═══ Liste des lignes

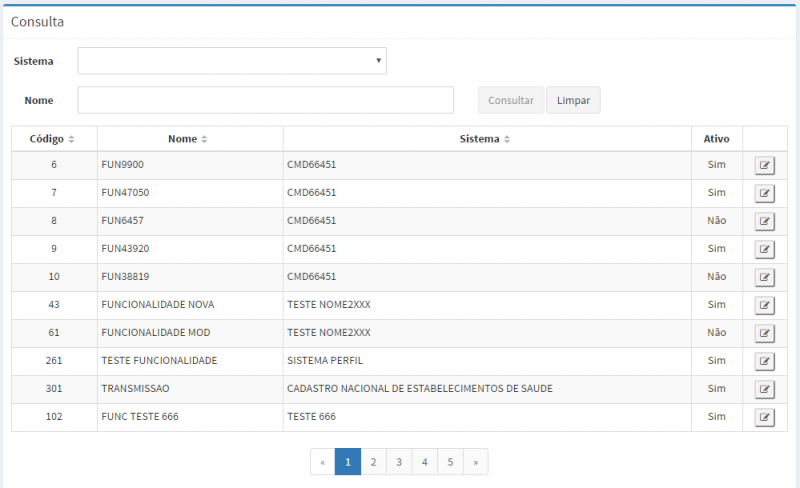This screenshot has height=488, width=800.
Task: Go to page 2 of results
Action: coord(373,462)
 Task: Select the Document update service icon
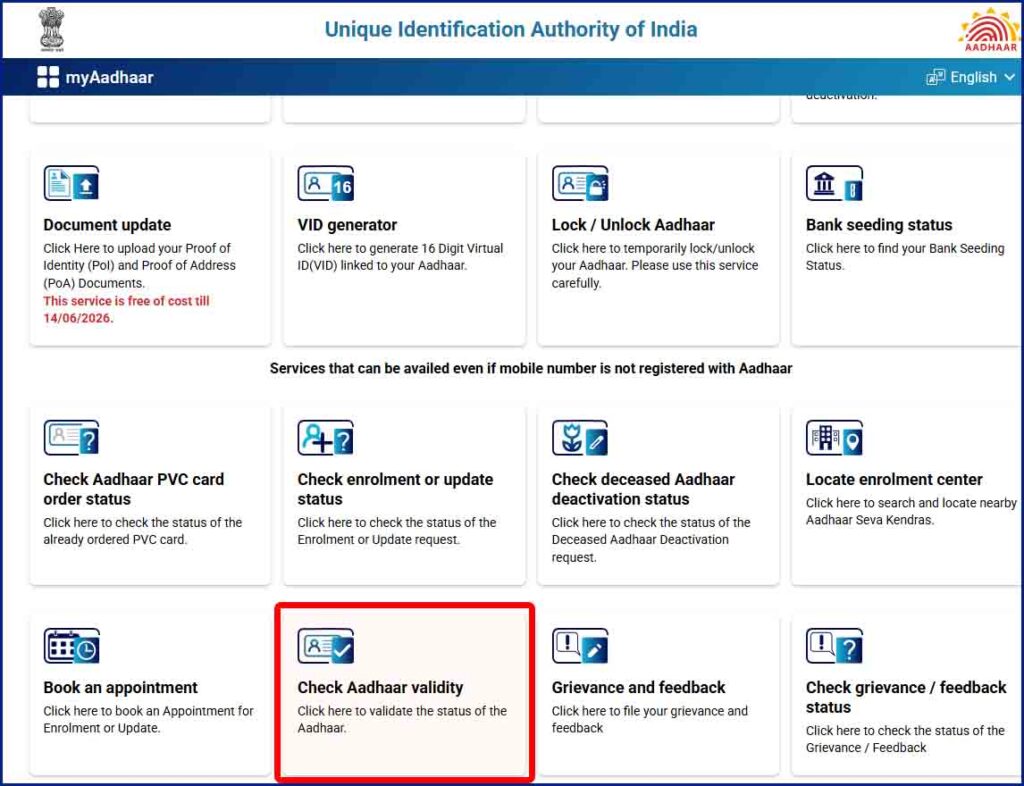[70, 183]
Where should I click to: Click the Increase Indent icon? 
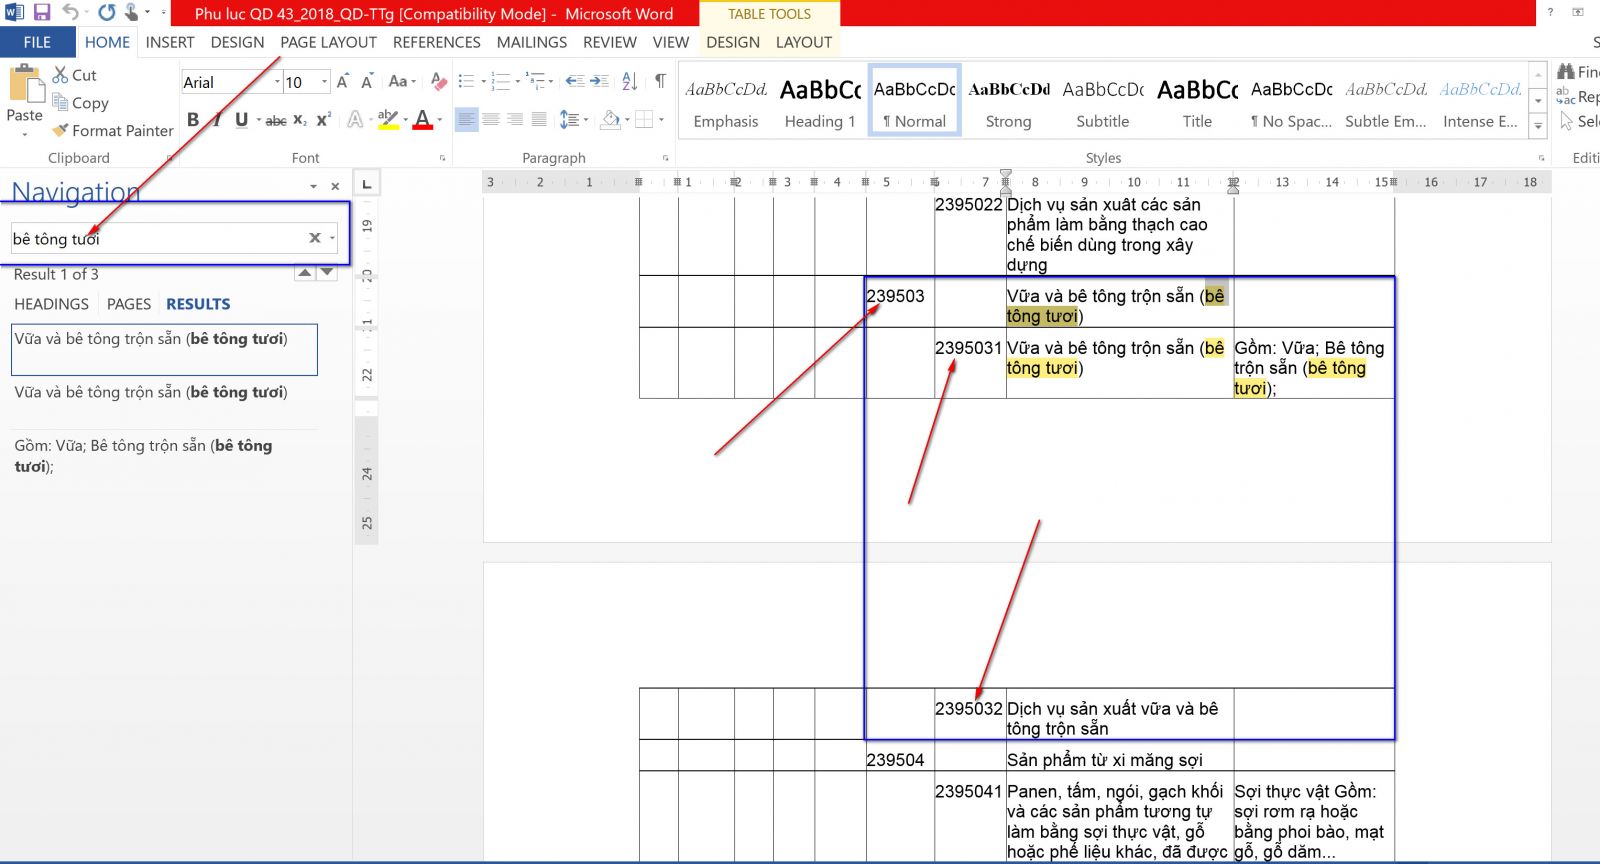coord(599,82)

══════
═══ Liste des lignes

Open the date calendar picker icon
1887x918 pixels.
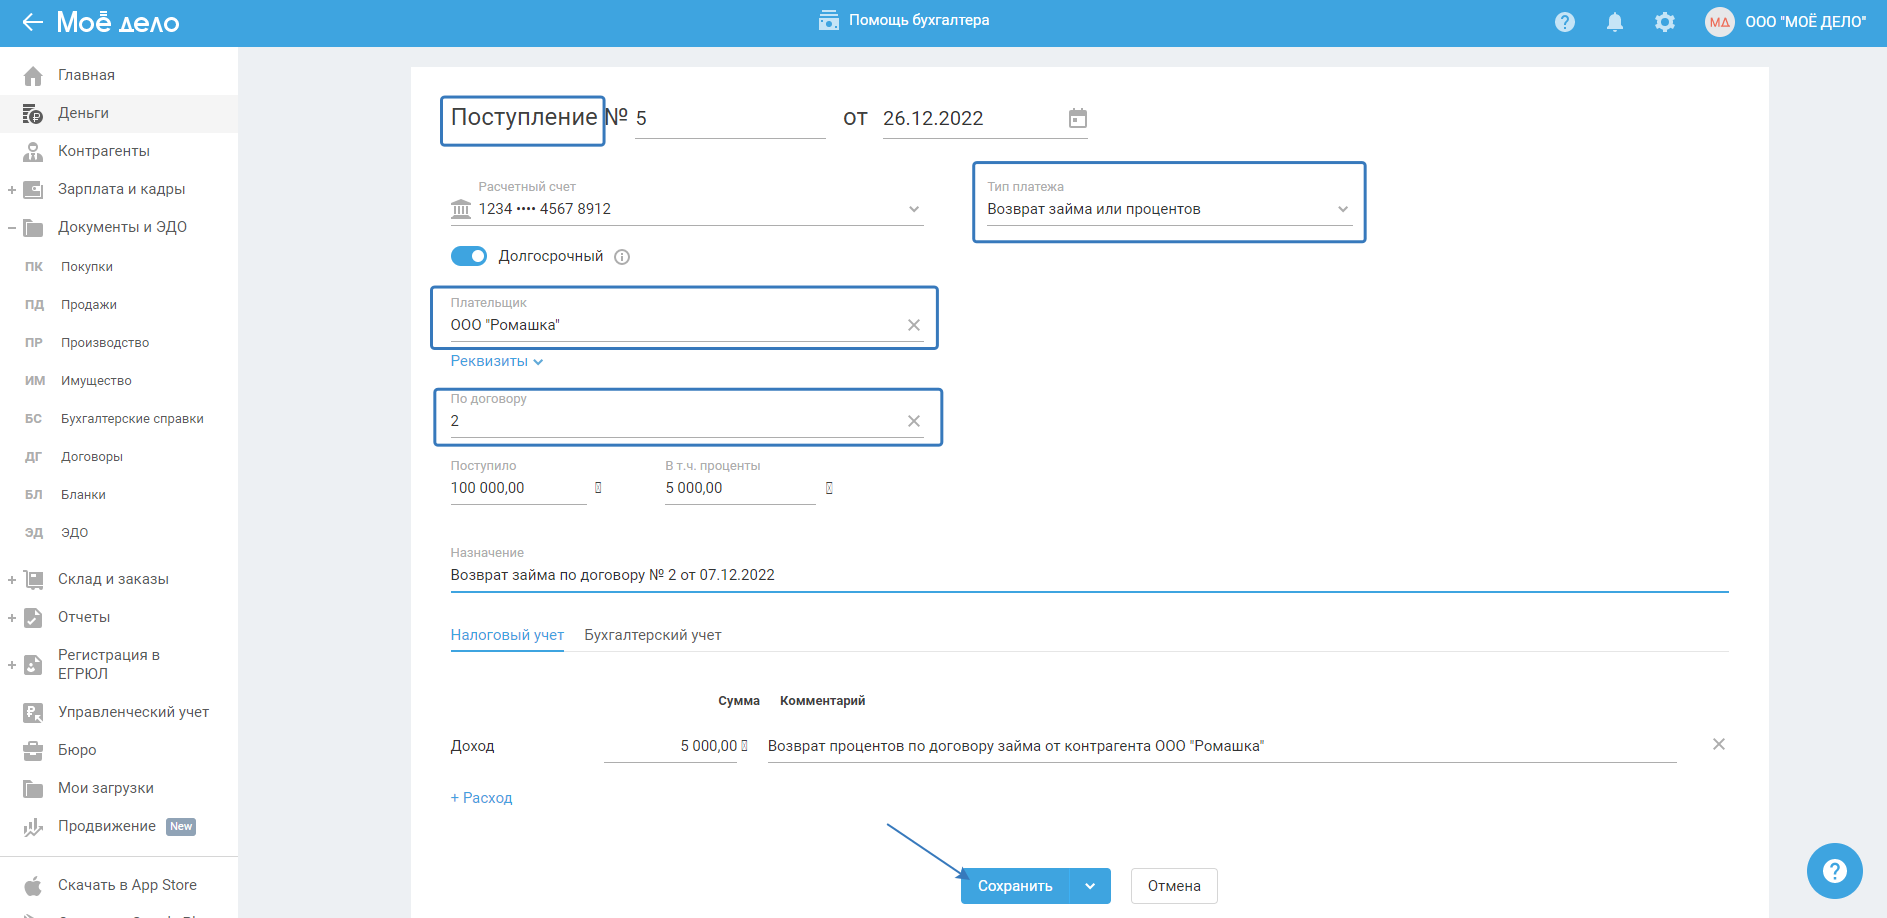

══════
═══ Liste des lignes

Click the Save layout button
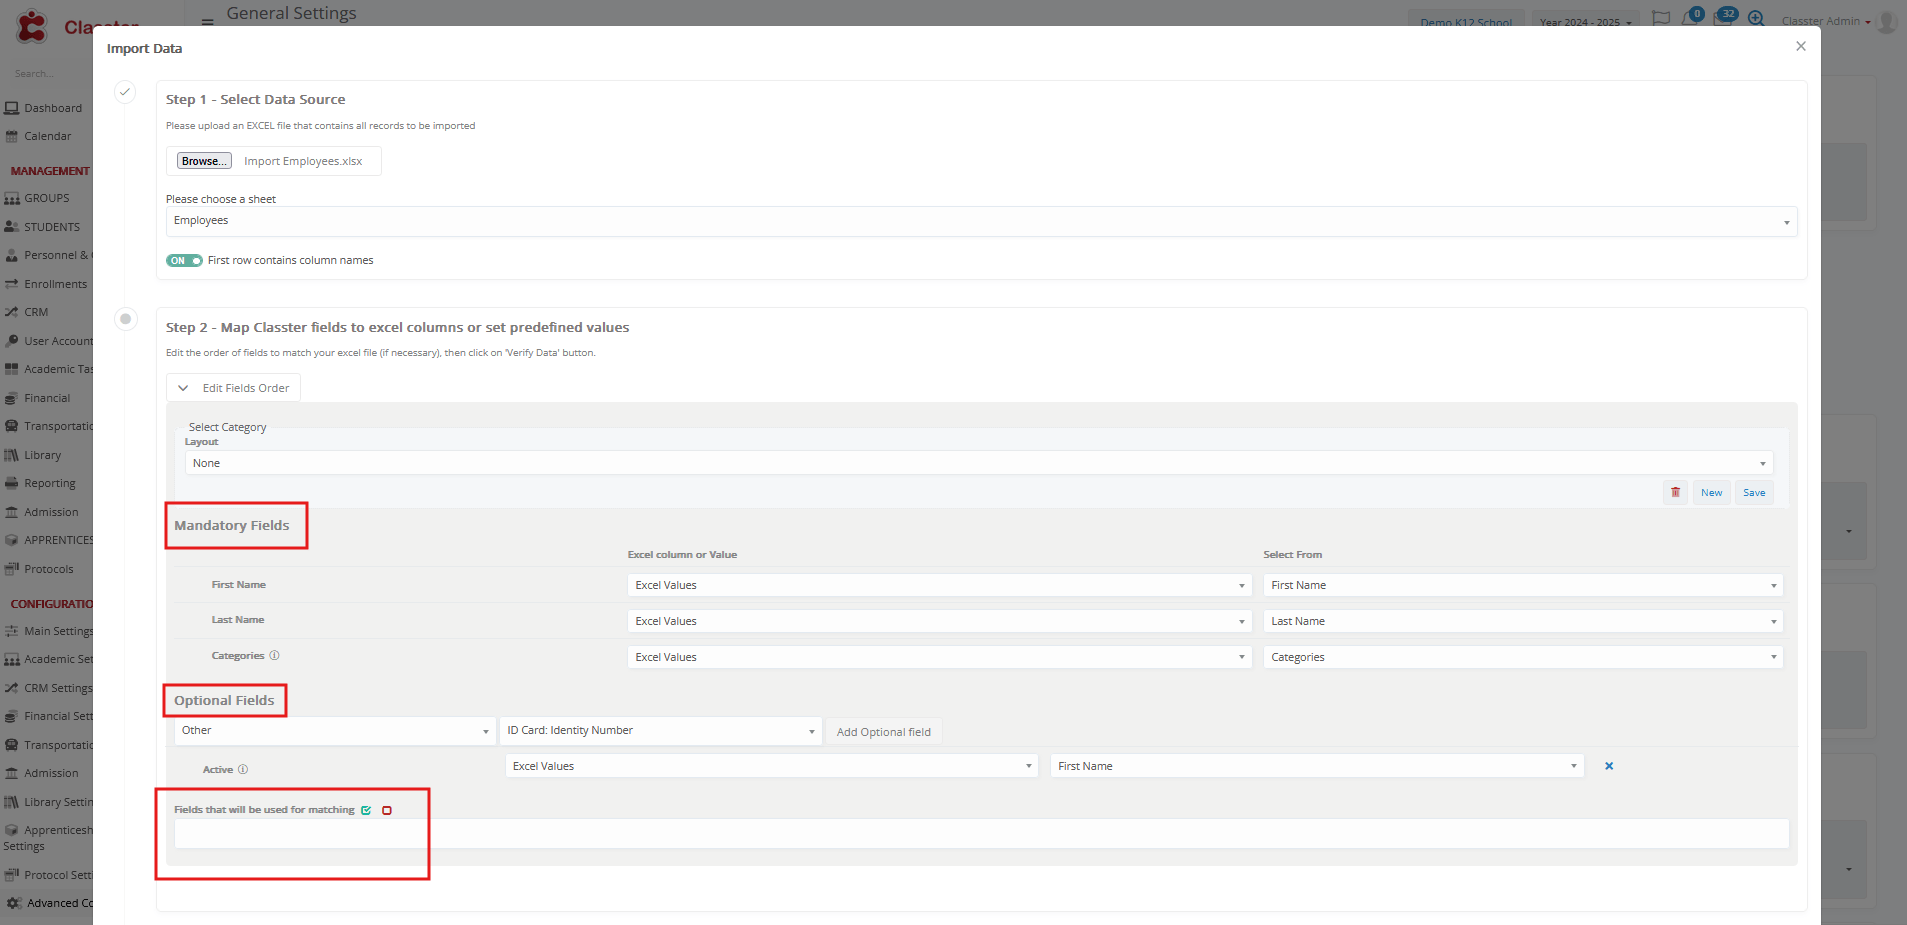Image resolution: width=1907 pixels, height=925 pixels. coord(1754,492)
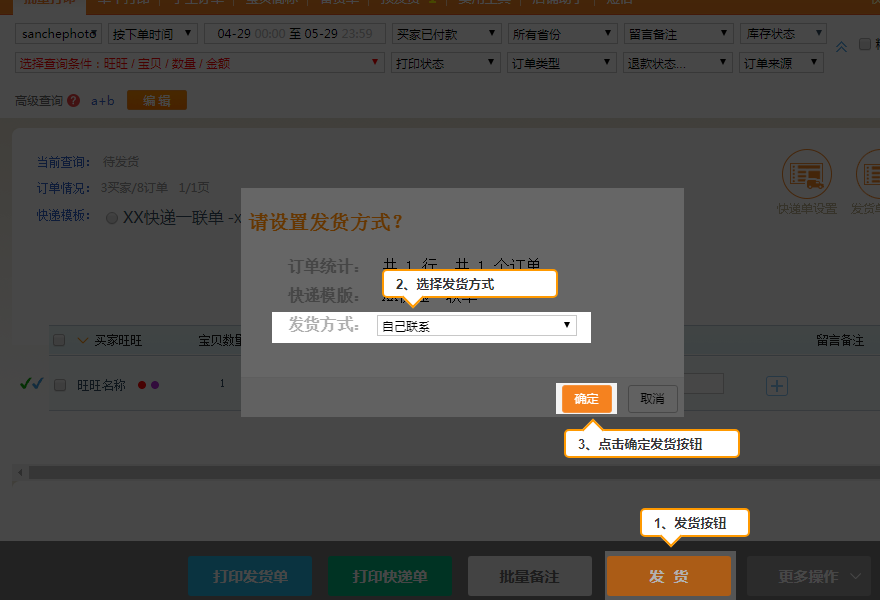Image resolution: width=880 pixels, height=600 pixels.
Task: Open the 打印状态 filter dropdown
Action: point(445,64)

══════

• [Consigne donnée]: Recopiez les lignes en remplaçant « Save layout » par « Restore layout », sans rien changer d'autre : commencez à la ligne qui contient « Click the Save layout button » et arrêtez-vous après celle qui contient « Action: point(445,64) ». Ne reproduisez pas les images.

• [Réponse attendue]:
Click the Restore layout button
Image resolution: width=1907 pixels, height=925 pixels. coord(1754,492)
Image resolution: width=880 pixels, height=600 pixels.
Task: Open the 打印状态 filter dropdown
Action: point(445,64)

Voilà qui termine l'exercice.